Attribute | Description |
---|---|
Node Name | A unique identifier for the node. |
Input Dataset | The dataset containing files for LLM processing (All Tabular Data Types supported). |
File Processing Mode | Modes: All, Selected Files, Change Data Capture. All: processes all documents in a source dataset Selected Files: processes a subset of documents in a source dataset(Max 100 files) Change Data Capture: processes the documents that have landed after the previous pipeline execution |
Model | Select the LLM model to use for LLM processing. |
Prompt | The prompt to use for LLM processing. Ensure that the prompt is clear and concise. |
Target Dataset | The dataset where LLM processed text is saved. |
An example of a prompt is as follows:
For each 'region' in the dataset, calculate the average 'customer_satisfaction_score' for the last quarter (use rows where 'date_of_feedback' is within the last 3 months).

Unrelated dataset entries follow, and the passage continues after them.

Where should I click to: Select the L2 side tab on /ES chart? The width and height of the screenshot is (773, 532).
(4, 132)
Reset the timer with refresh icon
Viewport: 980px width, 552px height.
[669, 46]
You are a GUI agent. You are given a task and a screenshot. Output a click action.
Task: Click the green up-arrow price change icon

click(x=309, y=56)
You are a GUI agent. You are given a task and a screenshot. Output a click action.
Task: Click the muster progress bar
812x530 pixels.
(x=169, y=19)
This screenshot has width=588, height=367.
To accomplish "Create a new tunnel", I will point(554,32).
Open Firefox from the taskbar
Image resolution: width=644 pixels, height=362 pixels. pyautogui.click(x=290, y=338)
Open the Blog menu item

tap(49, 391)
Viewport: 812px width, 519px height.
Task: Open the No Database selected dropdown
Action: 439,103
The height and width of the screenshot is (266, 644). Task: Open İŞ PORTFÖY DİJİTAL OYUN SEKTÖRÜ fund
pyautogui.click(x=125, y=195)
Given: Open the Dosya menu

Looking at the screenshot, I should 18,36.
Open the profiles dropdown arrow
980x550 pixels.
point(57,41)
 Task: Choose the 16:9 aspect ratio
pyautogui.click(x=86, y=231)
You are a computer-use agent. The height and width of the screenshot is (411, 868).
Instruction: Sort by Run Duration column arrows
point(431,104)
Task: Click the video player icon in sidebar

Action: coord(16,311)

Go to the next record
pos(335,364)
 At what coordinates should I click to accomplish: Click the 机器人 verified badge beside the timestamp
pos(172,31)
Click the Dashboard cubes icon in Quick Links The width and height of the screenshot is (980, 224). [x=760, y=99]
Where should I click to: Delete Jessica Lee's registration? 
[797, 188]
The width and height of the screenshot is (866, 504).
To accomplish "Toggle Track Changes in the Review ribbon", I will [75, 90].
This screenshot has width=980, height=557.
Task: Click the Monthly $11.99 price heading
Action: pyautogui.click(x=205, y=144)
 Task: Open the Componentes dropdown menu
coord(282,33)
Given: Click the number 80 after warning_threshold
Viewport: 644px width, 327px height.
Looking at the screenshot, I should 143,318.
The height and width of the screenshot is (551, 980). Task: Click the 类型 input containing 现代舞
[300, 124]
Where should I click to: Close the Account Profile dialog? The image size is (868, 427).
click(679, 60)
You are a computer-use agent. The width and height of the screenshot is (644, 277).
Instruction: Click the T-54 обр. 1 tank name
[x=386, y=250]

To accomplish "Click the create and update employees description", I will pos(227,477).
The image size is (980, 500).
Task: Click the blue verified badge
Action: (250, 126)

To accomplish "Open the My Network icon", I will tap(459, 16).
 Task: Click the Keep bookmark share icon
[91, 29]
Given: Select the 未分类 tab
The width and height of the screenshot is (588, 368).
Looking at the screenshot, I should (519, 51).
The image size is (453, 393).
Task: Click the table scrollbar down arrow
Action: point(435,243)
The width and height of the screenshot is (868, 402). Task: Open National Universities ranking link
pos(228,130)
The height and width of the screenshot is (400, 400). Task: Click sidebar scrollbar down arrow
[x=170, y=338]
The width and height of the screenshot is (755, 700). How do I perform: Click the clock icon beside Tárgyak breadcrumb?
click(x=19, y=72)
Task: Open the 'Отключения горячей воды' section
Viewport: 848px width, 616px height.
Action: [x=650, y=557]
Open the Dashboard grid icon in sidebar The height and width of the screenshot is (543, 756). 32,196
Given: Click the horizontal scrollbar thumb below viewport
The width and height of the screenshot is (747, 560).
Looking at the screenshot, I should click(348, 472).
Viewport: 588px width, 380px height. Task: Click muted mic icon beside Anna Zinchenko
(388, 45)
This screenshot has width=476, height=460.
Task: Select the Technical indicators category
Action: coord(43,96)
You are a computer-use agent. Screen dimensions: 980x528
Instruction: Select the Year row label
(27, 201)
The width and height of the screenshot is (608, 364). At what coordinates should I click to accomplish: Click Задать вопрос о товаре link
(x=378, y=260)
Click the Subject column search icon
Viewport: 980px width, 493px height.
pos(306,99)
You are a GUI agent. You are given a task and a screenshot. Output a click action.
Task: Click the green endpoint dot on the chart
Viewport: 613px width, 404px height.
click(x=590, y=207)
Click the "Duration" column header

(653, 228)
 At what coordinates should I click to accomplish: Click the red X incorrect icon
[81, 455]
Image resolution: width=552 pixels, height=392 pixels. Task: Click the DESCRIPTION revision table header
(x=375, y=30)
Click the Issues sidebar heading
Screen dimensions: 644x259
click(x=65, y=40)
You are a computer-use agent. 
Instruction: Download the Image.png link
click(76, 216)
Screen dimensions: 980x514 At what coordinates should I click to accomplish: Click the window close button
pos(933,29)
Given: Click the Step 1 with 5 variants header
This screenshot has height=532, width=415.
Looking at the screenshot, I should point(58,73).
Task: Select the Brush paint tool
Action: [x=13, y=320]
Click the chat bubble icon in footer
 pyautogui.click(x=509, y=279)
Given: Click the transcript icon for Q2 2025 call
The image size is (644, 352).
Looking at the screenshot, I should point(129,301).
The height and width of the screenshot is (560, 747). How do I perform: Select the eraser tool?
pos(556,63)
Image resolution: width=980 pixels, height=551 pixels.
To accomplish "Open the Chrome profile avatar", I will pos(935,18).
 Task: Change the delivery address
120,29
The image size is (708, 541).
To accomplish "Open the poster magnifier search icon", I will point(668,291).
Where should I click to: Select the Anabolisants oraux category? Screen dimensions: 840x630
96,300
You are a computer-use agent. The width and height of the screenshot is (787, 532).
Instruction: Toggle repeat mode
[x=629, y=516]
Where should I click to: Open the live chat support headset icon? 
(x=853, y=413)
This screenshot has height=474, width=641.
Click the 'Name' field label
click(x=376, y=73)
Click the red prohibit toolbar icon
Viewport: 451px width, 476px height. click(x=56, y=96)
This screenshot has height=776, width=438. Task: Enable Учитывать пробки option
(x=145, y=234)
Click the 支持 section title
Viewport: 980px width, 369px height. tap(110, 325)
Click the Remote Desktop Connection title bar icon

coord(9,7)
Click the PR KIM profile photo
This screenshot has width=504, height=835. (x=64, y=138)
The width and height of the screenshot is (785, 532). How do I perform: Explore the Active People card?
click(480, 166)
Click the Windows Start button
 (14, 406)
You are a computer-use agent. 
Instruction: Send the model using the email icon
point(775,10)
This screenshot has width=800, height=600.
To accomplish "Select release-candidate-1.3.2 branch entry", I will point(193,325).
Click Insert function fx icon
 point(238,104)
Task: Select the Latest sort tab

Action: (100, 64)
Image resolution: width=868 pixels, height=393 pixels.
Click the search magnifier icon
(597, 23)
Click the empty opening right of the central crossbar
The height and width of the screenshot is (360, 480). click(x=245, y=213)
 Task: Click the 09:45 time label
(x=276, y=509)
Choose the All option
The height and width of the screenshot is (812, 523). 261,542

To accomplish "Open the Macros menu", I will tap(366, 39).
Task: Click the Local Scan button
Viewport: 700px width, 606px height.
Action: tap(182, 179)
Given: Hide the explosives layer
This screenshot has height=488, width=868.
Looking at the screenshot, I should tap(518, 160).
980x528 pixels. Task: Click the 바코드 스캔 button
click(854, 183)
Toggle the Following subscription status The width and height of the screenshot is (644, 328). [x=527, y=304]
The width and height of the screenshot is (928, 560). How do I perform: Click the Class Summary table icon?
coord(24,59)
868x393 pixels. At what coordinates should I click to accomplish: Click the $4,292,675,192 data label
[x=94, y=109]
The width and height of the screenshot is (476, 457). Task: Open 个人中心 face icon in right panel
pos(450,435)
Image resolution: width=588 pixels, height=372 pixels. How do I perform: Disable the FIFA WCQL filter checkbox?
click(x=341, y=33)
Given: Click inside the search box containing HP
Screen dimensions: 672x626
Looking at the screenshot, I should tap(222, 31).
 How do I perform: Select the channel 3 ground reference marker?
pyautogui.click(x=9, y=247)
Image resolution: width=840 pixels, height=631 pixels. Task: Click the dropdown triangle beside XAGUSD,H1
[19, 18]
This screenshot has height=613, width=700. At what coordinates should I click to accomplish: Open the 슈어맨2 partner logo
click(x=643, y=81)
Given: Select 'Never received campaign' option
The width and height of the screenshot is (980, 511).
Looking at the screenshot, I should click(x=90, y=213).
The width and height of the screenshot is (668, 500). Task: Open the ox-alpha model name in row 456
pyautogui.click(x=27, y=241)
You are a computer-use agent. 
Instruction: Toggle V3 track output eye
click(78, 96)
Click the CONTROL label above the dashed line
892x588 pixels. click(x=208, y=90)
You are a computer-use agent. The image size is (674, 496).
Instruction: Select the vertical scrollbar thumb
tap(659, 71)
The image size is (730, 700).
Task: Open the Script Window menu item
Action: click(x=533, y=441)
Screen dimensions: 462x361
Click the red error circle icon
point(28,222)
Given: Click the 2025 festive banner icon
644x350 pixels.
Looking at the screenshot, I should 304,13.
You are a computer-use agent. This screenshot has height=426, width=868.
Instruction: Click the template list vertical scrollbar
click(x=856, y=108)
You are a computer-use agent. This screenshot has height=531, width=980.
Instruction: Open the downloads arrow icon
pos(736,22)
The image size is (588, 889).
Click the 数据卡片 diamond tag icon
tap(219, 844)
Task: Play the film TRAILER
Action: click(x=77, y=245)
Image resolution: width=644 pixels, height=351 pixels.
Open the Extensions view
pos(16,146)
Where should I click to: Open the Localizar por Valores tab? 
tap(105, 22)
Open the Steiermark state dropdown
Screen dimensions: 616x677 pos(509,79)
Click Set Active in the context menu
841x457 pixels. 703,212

Then, identify regions where the average score is below 3.5 and list the top 2 complaints (based on frequency) from customers in those regions.
Output the result as a JSON object with fields: 'region', 'average_score', and 'top_complaints'.
With this prompt, the LLM Node performs the following advanced operations:
- Time-based filtering: Select only rows where date_of_feedback is within the last 3 months.
- Grouping: Group feedback by region.
- Aggregation: Compute the average customer_satisfaction_score per region.
- Conditional filtering: Select only regions where the average score is below 3.5.
- Frequency analysis: Identify the top 2 most frequent complaints in those filtered regions.
- Structured output: Format the result as a JSON object suitable for downstream analytics.
- This node is currently in a beta stage. It is advised to use this node with caution and to test it thoroughly before using it in production.
- The Model must be enabled from the AWS Bedrock console for the LLM node to work.
This document aims to provide a comprehensive understanding of the various nodes available within the data pipeline framework, enabling users to effectively design and execute complex data workflows.